__TASK BRIEF__. Select the lines below containing the word "computer".

Collected data entries:

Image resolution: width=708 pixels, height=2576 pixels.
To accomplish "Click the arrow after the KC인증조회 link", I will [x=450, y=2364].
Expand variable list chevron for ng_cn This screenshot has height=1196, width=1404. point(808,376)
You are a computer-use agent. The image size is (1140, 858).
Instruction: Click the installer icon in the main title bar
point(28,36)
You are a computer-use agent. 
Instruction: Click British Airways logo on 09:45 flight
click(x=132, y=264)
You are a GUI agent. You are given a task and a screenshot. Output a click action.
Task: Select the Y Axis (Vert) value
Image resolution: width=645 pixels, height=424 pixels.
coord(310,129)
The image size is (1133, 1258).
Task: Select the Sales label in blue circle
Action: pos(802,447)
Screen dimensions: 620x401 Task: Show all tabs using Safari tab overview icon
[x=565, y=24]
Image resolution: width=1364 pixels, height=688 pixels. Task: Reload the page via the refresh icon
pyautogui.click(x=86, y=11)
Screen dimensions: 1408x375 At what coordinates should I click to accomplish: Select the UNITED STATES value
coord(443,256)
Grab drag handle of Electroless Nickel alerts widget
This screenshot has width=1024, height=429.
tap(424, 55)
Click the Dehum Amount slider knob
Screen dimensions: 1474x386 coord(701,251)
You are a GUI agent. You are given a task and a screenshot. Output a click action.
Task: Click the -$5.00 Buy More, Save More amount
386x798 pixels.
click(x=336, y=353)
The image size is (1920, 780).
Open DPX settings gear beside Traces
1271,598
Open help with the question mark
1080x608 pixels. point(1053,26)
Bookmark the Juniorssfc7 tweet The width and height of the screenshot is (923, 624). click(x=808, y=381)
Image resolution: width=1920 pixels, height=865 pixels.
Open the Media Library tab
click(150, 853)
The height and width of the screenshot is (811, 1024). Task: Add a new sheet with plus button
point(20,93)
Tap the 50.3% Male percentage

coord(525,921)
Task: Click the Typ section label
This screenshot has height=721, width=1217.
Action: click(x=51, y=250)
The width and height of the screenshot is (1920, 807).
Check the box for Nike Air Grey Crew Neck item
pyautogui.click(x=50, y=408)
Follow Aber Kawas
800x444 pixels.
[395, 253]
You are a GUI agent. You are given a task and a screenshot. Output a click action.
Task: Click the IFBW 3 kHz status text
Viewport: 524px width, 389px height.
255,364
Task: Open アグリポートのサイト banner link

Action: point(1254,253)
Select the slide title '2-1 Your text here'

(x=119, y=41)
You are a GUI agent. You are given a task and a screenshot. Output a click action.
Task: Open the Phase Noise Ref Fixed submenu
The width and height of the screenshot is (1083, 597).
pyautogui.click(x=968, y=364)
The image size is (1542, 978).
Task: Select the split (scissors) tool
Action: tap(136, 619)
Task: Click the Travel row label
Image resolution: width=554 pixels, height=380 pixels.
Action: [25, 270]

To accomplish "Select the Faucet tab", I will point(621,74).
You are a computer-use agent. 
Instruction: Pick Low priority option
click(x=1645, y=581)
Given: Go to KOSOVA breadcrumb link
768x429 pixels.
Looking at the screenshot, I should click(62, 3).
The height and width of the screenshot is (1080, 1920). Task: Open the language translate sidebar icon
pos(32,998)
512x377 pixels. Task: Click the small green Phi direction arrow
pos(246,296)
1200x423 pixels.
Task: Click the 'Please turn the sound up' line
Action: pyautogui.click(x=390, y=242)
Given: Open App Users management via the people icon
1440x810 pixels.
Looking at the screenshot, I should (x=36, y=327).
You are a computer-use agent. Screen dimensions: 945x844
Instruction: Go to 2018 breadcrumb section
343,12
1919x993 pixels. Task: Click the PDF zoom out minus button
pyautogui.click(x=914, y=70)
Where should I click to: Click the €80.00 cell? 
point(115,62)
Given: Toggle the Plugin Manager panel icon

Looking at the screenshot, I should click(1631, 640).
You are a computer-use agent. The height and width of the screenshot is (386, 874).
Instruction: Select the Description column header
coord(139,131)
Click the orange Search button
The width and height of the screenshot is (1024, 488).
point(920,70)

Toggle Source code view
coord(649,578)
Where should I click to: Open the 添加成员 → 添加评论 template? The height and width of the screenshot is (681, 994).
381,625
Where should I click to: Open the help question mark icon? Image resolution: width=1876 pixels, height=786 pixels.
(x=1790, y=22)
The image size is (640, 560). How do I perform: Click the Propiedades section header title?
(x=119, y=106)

__REPLY TO THE TASK__.
You are a computer-use agent. The image size is (1140, 858).
You are a computer-use agent. 
You are a computer-use agent. 
You are a computer-use agent. Screen dimensions: 945x844
You are a computer-use agent. The height and width of the screenshot is (386, 874).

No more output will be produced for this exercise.